STATED PROBLEM >> Please rewrite every line of the listing below, changing "Instruction" to "Goal" and leaving everything else untouched.

— start —

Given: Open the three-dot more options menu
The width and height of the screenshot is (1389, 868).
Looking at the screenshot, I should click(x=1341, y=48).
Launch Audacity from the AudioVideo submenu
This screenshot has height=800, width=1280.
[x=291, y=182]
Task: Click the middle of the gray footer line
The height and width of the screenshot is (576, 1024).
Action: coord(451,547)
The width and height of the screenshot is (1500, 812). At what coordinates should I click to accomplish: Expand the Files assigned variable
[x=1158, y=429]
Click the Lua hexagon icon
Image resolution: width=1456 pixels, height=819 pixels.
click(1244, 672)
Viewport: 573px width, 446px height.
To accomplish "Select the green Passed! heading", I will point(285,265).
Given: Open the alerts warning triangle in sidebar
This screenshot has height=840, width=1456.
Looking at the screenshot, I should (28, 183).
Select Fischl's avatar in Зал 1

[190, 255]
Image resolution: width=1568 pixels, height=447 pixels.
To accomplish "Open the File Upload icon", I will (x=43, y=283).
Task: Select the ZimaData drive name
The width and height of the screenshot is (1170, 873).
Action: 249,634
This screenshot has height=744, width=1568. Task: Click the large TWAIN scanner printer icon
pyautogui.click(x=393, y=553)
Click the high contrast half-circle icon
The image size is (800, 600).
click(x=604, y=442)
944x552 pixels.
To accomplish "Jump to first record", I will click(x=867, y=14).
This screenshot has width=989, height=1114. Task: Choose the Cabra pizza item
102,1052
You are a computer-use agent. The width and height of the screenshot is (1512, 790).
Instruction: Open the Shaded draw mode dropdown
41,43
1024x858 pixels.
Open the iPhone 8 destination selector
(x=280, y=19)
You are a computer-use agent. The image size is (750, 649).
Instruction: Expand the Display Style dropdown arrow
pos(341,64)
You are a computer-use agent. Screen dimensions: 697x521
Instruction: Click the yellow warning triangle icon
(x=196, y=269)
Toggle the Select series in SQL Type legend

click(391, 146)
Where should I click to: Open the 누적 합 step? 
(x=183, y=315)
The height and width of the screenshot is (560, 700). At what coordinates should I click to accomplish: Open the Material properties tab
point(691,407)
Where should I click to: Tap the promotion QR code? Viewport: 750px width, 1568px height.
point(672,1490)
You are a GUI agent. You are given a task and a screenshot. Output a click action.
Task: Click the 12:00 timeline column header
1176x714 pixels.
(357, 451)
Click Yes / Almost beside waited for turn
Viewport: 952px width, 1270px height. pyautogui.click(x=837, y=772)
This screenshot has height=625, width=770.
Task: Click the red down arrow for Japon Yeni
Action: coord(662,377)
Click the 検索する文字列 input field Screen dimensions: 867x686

— end —

ANSWER >>
Given: Open the three-dot more options menu
The width and height of the screenshot is (1389, 868).
Looking at the screenshot, I should click(x=1341, y=48).
Launch Audacity from the AudioVideo submenu
This screenshot has height=800, width=1280.
[x=291, y=182]
Task: Click the middle of the gray footer line
The height and width of the screenshot is (576, 1024).
Action: coord(451,547)
The width and height of the screenshot is (1500, 812). At what coordinates should I click to accomplish: Expand the Files assigned variable
[x=1158, y=429]
Click the Lua hexagon icon
Image resolution: width=1456 pixels, height=819 pixels.
click(1244, 672)
Viewport: 573px width, 446px height.
To accomplish "Select the green Passed! heading", I will point(285,265).
Given: Open the alerts warning triangle in sidebar
This screenshot has height=840, width=1456.
Looking at the screenshot, I should (28, 183).
Select Fischl's avatar in Зал 1

[190, 255]
Image resolution: width=1568 pixels, height=447 pixels.
To accomplish "Open the File Upload icon", I will (x=43, y=283).
Task: Select the ZimaData drive name
The width and height of the screenshot is (1170, 873).
Action: 249,634
This screenshot has height=744, width=1568. Task: Click the large TWAIN scanner printer icon
pyautogui.click(x=393, y=553)
Click the high contrast half-circle icon
The image size is (800, 600).
click(x=604, y=442)
944x552 pixels.
To accomplish "Jump to first record", I will click(x=867, y=14).
This screenshot has width=989, height=1114. Task: Choose the Cabra pizza item
102,1052
You are a computer-use agent. The width and height of the screenshot is (1512, 790).
Goal: Open the Shaded draw mode dropdown
41,43
1024x858 pixels.
Open the iPhone 8 destination selector
(x=280, y=19)
You are a computer-use agent. The image size is (750, 649).
Goal: Expand the Display Style dropdown arrow
pos(341,64)
You are a computer-use agent. Screen dimensions: 697x521
Goal: Click the yellow warning triangle icon
(x=196, y=269)
Toggle the Select series in SQL Type legend

click(391, 146)
Where should I click to: Open the 누적 합 step? 
(x=183, y=315)
The height and width of the screenshot is (560, 700). At what coordinates should I click to accomplish: Open the Material properties tab
point(691,407)
Where should I click to: Tap the promotion QR code? Viewport: 750px width, 1568px height.
point(672,1490)
You are a GUI agent. You are given a task and a screenshot. Output a click action.
Task: Click the 12:00 timeline column header
1176x714 pixels.
(357, 451)
Click Yes / Almost beside waited for turn
Viewport: 952px width, 1270px height. pyautogui.click(x=837, y=772)
This screenshot has height=625, width=770.
Task: Click the red down arrow for Japon Yeni
Action: coord(662,377)
Click the 検索する文字列 input field Screen dimensions: 867x686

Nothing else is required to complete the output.